New Tulsa was a town in Wagoner County, Oklahoma, United States. The population was 568 at the 2000 census. The town was dissolved in 2001 by a vote of the residents and is now part of the city of Broken Arrow.

==History==
New Tulsa was a community in Wagoner County that originally incorporated as the town of Oak Grove, but renamed itself in 1968. Its population was 17 in 1980. The general store that served the community closed in 1975. The population grew to 252 in 1980 and to 272 in 1990.

==Geography==
New Tulsa was located at (36.099869, -95.739074).

According to the United States Census Bureau, the town had a total area of 0.9 sqmi, all of it land.

==Demographics==
As of the census of 2000, there were 568 people, 192 households, and 161 families residing in the town. The population density was 675.0 PD/sqmi. There were 198 housing units at an average density of 235.3 /sqmi. The racial makeup of the town was 78.17% White, 6.34% African American, 7.39% Native American, 1.76% Asian, 0.70% from other races, and 5.63% from two or more races. Hispanic or Latino of any race were 2.99% of the population.

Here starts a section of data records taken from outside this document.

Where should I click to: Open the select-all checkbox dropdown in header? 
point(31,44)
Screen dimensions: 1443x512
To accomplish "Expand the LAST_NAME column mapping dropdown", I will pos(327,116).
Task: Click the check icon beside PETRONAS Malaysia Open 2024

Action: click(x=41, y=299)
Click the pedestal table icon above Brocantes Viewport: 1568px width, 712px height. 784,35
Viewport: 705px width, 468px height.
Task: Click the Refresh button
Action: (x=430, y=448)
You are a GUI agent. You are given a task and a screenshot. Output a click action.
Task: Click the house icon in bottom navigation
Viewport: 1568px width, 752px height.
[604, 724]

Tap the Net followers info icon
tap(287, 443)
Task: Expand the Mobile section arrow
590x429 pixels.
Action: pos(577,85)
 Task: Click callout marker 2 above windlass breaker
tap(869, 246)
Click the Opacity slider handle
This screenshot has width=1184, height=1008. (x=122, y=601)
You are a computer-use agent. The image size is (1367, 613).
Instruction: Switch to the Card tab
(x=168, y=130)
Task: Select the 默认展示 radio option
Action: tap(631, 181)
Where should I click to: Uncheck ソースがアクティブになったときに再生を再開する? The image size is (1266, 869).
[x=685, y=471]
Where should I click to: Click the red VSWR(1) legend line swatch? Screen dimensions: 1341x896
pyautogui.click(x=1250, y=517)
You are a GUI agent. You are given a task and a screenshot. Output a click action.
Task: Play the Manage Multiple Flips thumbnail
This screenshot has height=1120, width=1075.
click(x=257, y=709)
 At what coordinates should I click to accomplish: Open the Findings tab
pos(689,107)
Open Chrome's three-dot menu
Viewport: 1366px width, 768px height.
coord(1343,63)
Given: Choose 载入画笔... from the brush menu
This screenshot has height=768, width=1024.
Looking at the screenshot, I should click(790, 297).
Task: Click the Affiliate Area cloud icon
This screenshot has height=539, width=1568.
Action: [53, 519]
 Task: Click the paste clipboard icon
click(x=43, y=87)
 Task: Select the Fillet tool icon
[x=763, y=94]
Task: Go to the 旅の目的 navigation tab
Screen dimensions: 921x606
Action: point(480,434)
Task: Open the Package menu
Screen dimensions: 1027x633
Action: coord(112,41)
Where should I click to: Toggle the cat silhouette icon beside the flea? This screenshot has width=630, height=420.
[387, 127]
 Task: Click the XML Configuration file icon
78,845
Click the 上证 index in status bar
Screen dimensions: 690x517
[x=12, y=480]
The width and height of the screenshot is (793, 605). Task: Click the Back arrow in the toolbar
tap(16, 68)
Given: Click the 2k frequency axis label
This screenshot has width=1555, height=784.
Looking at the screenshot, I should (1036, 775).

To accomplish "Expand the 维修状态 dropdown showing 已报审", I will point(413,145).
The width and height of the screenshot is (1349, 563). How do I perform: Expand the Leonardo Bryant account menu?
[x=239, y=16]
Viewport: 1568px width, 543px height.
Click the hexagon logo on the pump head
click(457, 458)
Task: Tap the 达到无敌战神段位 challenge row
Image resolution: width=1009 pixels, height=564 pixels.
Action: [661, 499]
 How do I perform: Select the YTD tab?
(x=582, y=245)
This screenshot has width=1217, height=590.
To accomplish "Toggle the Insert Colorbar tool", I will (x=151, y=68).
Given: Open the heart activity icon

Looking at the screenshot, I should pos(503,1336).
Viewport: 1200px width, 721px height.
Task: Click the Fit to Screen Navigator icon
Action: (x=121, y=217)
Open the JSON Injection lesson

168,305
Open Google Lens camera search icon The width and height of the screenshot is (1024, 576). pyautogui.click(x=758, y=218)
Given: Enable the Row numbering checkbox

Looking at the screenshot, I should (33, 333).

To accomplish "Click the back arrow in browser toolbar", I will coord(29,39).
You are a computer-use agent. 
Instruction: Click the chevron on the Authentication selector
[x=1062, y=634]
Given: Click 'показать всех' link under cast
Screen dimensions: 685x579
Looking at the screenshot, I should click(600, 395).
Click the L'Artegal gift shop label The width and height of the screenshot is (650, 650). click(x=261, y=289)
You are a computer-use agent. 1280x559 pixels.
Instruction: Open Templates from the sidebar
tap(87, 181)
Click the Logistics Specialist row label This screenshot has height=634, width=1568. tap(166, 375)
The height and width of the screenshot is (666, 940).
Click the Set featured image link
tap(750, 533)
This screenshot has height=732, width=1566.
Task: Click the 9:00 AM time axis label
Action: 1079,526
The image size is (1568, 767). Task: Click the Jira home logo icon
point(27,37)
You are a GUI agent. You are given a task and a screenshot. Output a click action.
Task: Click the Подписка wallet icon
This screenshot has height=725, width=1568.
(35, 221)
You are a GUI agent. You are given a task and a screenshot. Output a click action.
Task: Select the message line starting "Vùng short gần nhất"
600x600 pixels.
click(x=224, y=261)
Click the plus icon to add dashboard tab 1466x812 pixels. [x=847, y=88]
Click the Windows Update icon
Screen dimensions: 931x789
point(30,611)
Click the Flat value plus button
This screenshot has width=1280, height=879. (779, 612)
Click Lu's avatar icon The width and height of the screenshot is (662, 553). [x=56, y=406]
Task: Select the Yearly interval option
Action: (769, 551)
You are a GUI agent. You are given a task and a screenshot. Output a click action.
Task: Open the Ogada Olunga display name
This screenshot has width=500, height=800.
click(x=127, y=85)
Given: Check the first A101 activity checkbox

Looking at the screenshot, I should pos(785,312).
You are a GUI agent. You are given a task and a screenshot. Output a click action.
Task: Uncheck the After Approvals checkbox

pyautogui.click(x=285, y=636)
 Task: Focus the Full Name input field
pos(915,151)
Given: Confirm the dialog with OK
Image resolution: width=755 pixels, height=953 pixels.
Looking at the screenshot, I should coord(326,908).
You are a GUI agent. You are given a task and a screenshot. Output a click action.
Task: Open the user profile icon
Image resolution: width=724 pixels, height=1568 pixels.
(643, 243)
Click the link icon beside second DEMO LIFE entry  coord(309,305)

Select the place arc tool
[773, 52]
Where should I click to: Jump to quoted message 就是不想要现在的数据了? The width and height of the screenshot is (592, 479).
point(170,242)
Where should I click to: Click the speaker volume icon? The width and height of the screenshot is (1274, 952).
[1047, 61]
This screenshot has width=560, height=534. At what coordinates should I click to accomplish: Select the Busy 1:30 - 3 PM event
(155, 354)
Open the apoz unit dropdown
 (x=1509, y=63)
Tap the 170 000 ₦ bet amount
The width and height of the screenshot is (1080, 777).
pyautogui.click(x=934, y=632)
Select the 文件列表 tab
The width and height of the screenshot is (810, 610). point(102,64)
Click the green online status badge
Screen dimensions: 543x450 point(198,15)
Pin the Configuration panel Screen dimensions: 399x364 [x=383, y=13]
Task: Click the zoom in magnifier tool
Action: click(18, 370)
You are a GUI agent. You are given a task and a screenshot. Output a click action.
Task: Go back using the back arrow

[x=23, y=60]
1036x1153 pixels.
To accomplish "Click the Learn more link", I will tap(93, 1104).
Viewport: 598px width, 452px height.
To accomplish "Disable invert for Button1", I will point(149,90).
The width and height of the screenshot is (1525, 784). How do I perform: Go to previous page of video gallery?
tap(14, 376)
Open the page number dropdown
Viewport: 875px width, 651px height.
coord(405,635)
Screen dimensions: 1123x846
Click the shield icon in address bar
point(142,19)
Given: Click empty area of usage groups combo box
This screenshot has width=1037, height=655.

There were 192 households, out of which 42.2% had children under the age of 18 living with them, 62.0% were married couples living together, 14.1% had a female householder with no husband present, and 16.1% were non-families. 14.6% of all households were made up of individuals, and 1.0% had someone living alone who was 65 years of age or older. The average household size was 2.96 and the average family size was 3.19.

In the town the population was spread out, with 32.9% under the age of 18, 7.2% from 18 to 24, 29.6% from 25 to 44, 23.9% from 45 to 64, and 6.3% who were 65 years of age or older. The median age was 34 years. For every 100 females, there were 106.5 males. For every 100 females age 18 and over, there were 98.4 males.

The median income for a household in the town was $35,625, and the median income for a family was $33,750. Males had a median income of $31,667 versus $26,071 for females. The per capita income for the town was $13,438. About 11.2% of families and 12.6% of the population were below the poverty line, including 19.8% of those under age 18 and 5.9% of those age 65 or over.

==Education==
The area school district is Broken Arrow Public Schools.